Personal information
- Born: 8 September 2014 (age 11) Kobe, Japan

Sport
- Country: Japan
- Sport: Skateboarding
- Event: Vert skateboarding

Medal record
Men's skateboarding
Representing Japan
X Games
| Gold medal – first place | 2026 Chiba | Vert |
| Bronze medal – third place | 2025 Salt Lake City | Vert |
| Bronze medal – third place | 2026 Sacramento | Vert best trick |

= Ema Kawakami =

Japanese skateboarder (born 2014)

Ema Kawakami (born 8 September 2014) is a Japanese skateboarder. He is the youngest person to land a 900 and the first person to land three consecutive 900s.

==Career==
In August 2022, Kawakami became the youngest person to successfully land a 900 at the age of seven.
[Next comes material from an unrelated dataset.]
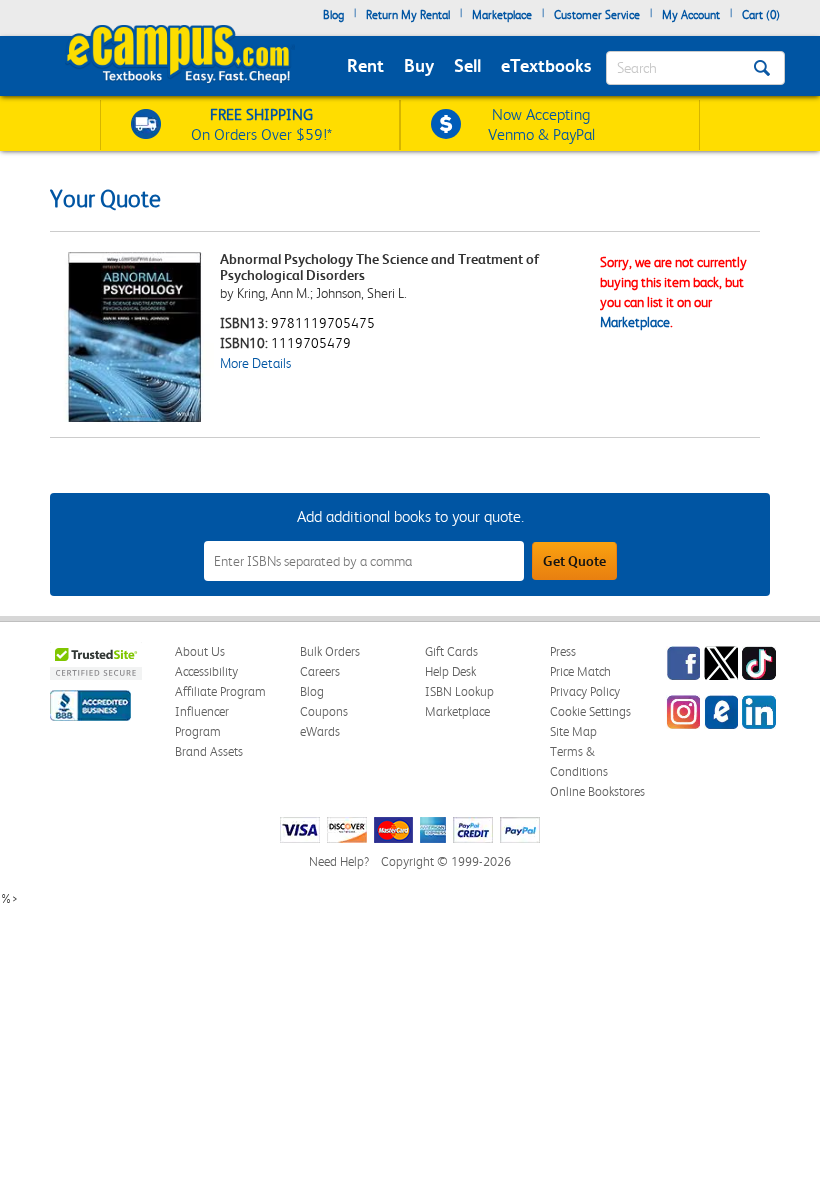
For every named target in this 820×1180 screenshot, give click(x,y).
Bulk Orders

Kawakami won the 2023 Japan Skateboarding Federation vertical contest and the Wingram Cup 2023 Vertical Series Vol. 1. He also holds the Guinness World Record for the most backside 540 skateboard tricks in one minute with eight tricks completed.

In April 2024, he was added to GoPro's professional athlete team. On June 15, 2024, at the age of nine, he became the first person to land three consecutive 900s, completing the feat at the 2024 Tony Hawk's Vert Alert competition, in front of Tony Hawk himself, the first person to ever successfully land a 900.